▶ Problem A
According to the extract on polynomials, what are the zeros and coefficients of a polynomial related to each other in finding?

▶ Extract
[start]

The detailed discussion about zeros of polynomials and how to represent a polynomial on a graph can be found in the chapter Zeros of Polynomial and its Geometrical Meaning. Also, we learnt how to find the value of zeros of polynomial graphically for a linear polynomial, a cubic polynomial and a biquadratic polynomial.

This chapter is about the relationships between zeros and coefficients of a quadratic polynomial, zeros and coefficients of cubic polynomial along with zeros and coefficients of a biquadratic polynomial. The zeros and coefficients of a polynomial is related to each other in finding sum and product of roots of the polynomial.

## Sum and product of zeros of quadratic polynomial

Consider a quadratic polynomial ax2 + bx + c. Let α and β are two zeros of the polynomial. Then, we can find the sum of zeros and product of zeros from coefficients of x and x2 with the following formulas for sum of zeros and product of zeros.

[end]

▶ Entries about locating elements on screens
[start]

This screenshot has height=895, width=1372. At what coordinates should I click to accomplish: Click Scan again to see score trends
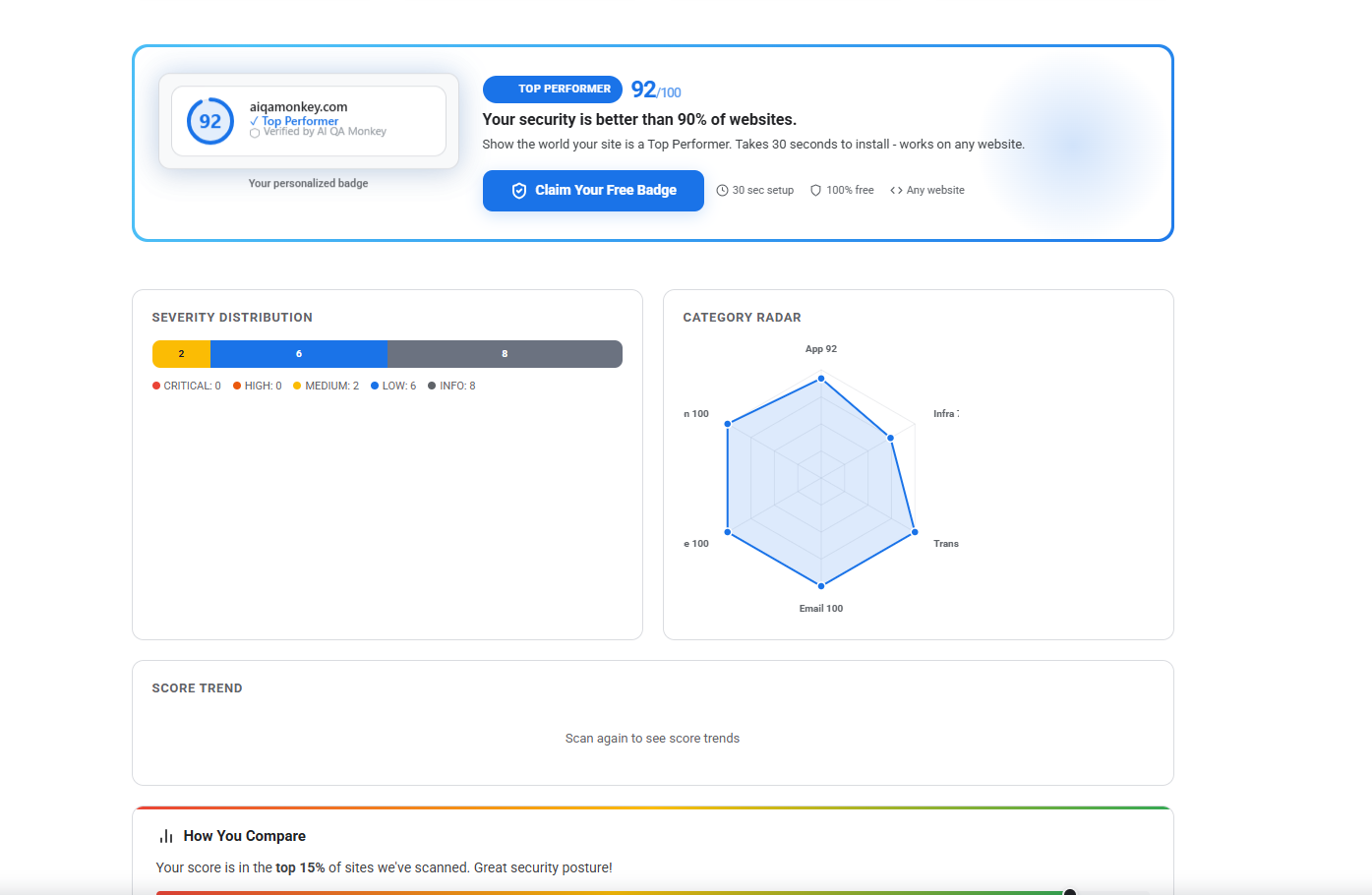[652, 738]
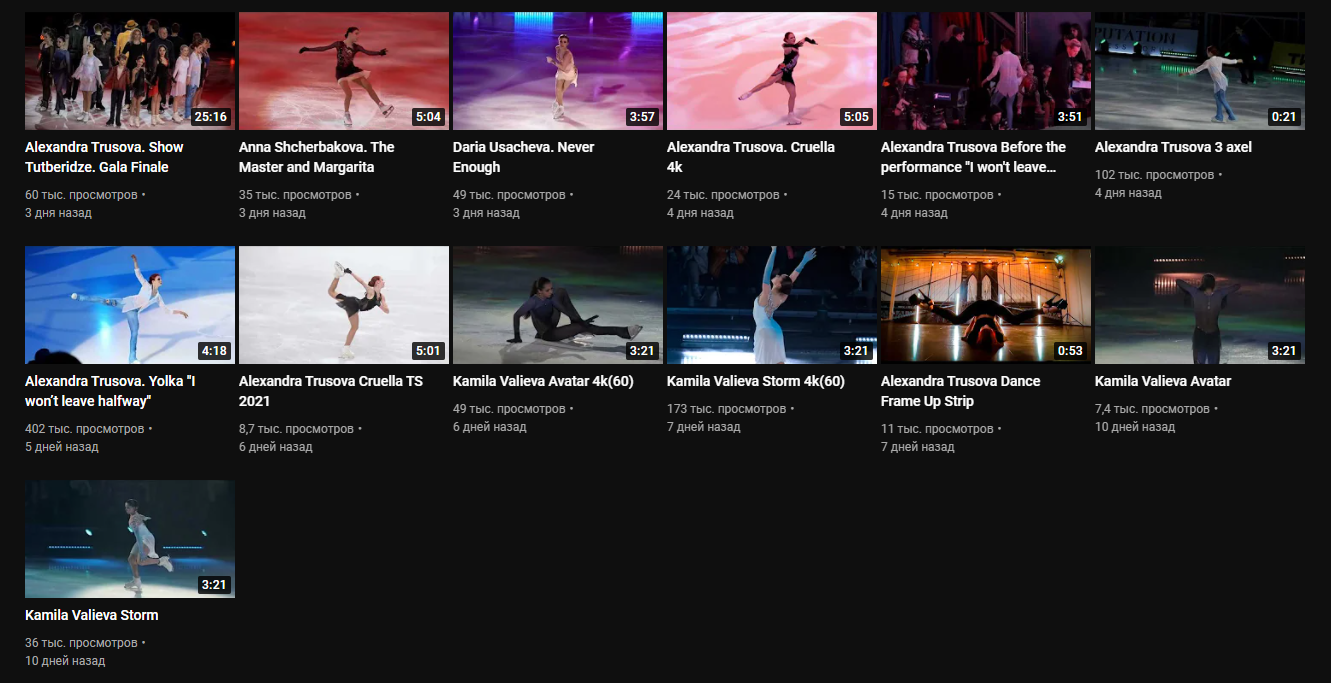1331x683 pixels.
Task: Click the 0:53 duration badge
Action: pos(1067,351)
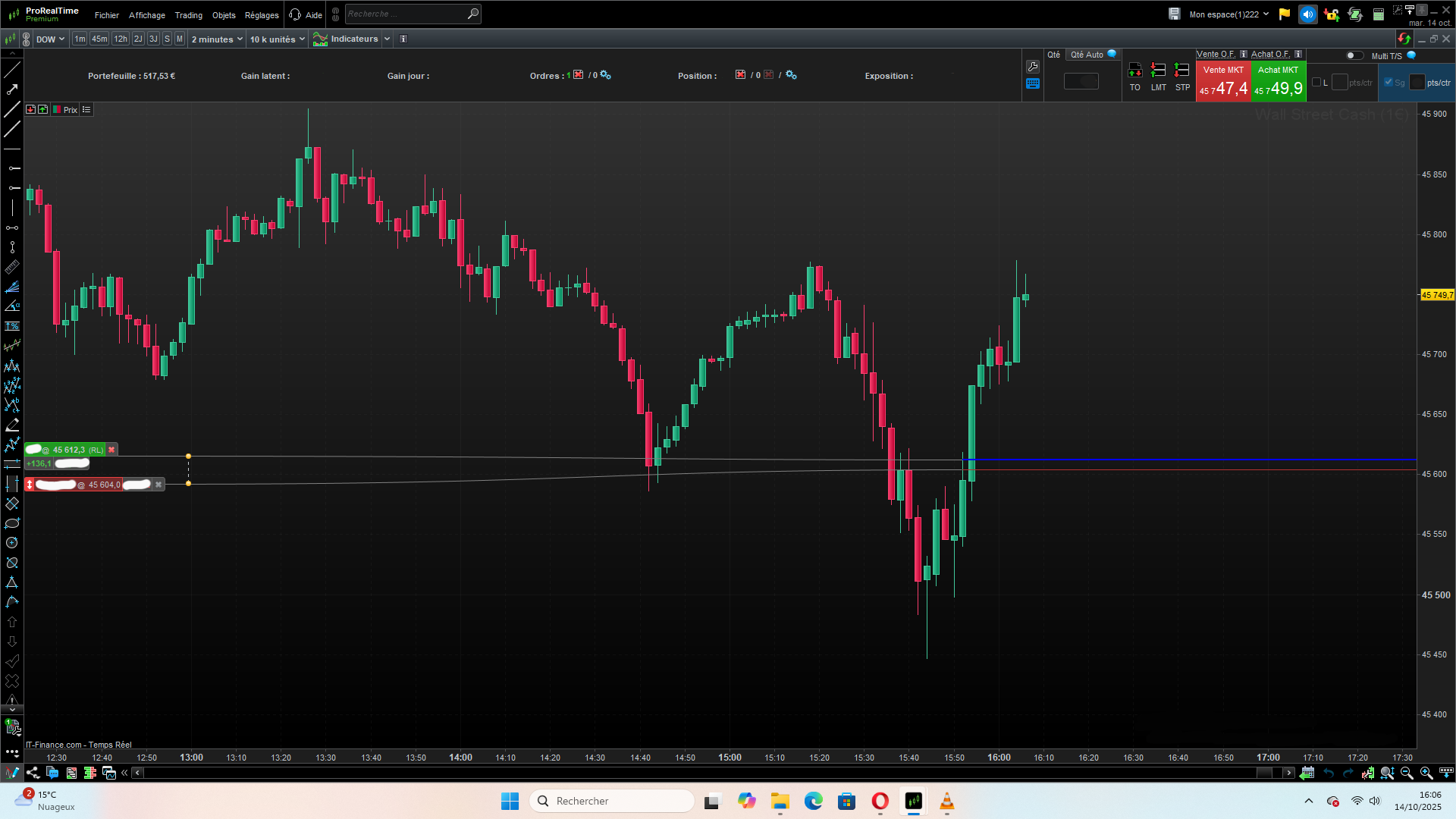Click the Vente MKT sell button
This screenshot has width=1456, height=819.
point(1223,81)
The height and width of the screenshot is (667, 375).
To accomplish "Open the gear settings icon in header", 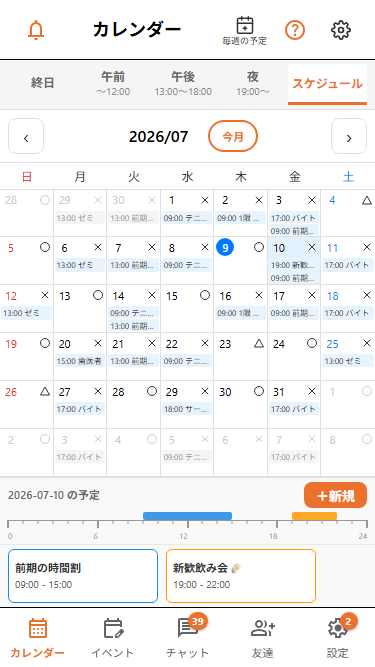I will click(x=341, y=30).
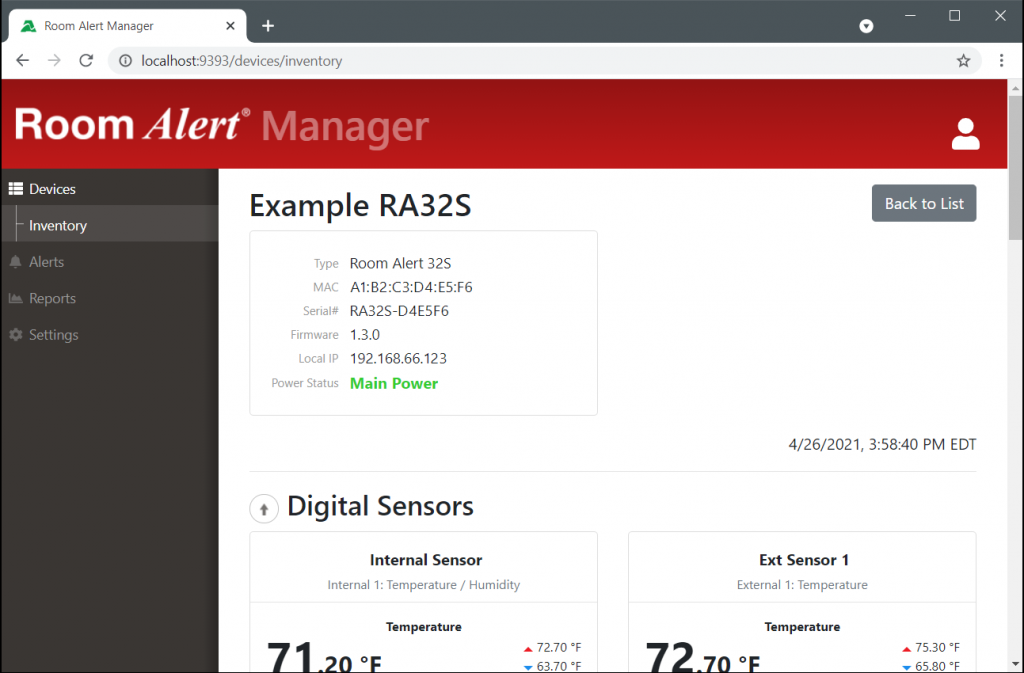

[end]

▶ Problem B
Rewrite the entries from their start through the line containing "point(1223,81)", substituting "location" for "coordinates" and leaving everything else as it is. Omit the pictures.

▶ Problem solution A
Sum and product of roots of the polynomial.

▶ Problem solution B
This screenshot has height=895, width=1372. At what location should I click to accomplish: Click Scan again to see score trends
[652, 738]
1331x683 pixels.
Task: Click the 0:53 duration badge
Action: pos(1067,351)
Click the Vente MKT sell button
This screenshot has width=1456, height=819.
point(1223,81)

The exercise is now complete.